PROMPT:
Wherever "status" turns up in the entries, copy out the line that holds it.

----- TASK DATA

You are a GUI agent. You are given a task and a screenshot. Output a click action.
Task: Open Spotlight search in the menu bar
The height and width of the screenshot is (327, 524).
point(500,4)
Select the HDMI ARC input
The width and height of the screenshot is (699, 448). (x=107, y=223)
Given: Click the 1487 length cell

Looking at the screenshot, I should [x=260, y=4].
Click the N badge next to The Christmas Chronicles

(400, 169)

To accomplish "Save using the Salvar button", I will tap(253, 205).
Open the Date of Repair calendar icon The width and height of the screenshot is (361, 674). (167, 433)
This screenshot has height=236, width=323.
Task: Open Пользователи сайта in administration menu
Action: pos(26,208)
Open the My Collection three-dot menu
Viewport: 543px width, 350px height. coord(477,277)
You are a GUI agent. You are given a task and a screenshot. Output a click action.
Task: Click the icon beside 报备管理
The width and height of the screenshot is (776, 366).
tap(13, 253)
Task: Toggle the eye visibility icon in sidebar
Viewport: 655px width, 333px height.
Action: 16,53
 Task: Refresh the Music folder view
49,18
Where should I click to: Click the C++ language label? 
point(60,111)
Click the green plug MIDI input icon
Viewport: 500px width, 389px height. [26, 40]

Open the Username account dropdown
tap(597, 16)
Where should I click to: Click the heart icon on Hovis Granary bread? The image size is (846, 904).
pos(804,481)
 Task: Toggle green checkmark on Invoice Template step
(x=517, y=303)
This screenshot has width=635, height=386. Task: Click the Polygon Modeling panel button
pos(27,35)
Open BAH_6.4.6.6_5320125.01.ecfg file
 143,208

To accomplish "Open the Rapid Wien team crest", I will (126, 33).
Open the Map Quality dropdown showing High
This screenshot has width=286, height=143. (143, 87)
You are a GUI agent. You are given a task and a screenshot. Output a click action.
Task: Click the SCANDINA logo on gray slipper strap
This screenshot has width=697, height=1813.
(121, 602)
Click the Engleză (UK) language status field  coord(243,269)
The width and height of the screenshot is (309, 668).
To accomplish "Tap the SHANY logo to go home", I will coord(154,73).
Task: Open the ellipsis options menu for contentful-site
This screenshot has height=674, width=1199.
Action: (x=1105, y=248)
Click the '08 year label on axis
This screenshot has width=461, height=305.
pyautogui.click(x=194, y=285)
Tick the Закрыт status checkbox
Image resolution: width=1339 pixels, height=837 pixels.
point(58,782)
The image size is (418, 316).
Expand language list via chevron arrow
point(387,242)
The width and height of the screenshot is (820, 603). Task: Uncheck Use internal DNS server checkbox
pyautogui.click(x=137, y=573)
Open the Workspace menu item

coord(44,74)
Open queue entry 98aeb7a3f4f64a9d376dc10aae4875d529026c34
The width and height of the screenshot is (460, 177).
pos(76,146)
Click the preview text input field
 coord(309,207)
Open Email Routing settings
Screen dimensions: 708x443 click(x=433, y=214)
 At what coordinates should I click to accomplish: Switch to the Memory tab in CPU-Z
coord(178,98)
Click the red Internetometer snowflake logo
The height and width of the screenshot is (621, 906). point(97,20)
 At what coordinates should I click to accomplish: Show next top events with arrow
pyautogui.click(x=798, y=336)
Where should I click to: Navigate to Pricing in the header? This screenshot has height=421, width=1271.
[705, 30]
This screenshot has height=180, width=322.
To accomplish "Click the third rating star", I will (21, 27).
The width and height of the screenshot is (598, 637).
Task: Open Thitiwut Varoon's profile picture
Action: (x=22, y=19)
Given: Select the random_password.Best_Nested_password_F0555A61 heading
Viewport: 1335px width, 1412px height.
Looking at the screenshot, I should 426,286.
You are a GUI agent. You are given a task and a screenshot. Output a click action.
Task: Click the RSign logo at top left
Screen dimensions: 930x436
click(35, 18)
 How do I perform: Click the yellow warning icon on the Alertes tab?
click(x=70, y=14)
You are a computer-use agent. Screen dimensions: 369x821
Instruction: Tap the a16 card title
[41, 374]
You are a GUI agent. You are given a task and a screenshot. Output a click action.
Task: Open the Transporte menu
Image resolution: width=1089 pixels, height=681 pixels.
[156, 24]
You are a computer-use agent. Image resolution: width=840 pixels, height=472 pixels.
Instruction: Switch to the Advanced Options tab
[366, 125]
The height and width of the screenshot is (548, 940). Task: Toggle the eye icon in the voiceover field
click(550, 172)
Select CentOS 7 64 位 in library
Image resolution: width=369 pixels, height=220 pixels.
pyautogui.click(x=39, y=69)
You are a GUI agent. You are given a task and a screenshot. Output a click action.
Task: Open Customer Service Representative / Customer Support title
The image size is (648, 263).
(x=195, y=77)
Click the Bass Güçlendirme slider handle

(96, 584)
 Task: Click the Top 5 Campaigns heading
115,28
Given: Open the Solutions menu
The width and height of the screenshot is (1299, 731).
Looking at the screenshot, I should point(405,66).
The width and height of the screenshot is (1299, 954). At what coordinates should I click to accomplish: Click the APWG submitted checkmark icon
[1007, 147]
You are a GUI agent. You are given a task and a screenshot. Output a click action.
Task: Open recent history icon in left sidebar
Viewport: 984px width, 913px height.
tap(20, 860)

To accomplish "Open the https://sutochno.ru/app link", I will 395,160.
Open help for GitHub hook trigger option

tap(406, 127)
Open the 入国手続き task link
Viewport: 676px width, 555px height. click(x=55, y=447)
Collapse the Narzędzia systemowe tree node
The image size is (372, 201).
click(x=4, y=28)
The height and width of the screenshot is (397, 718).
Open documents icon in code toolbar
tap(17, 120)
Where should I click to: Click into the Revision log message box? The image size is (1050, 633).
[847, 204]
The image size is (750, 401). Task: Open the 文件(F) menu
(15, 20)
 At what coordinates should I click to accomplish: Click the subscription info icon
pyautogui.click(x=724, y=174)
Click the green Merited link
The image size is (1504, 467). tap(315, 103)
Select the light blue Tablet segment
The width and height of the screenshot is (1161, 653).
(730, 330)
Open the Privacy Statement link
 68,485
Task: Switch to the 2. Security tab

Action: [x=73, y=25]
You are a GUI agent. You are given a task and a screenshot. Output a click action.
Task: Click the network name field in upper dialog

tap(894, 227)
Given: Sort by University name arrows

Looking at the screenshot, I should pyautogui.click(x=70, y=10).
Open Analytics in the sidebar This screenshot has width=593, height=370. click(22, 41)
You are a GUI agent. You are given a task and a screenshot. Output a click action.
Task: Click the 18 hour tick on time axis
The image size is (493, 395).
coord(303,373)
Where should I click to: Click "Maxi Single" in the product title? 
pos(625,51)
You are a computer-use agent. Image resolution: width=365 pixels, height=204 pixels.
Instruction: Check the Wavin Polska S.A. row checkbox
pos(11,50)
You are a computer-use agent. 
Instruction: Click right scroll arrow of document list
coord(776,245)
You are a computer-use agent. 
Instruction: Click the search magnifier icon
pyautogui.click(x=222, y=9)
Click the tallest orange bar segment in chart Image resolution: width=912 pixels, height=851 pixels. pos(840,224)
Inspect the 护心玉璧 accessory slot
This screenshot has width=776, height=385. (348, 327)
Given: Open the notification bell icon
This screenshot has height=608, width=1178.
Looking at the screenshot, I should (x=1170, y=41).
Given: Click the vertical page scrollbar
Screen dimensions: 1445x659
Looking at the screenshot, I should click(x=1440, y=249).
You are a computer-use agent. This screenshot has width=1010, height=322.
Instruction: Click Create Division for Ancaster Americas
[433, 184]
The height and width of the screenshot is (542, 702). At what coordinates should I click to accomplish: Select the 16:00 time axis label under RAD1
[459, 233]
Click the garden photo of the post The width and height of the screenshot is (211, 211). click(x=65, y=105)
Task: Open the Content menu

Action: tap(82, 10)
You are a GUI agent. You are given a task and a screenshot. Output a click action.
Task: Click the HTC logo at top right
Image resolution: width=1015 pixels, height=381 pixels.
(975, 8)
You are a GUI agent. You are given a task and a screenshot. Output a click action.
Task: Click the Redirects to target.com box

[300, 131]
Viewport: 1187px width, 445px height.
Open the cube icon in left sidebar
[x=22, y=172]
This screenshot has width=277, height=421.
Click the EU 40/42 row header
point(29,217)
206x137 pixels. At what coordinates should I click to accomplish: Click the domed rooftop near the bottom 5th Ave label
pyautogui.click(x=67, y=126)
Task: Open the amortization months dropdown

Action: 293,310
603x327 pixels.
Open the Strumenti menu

----------

TASK ANSWER:
Click the Engleză (UK) language status field  coord(243,269)
Tick the Закрыт status checkbox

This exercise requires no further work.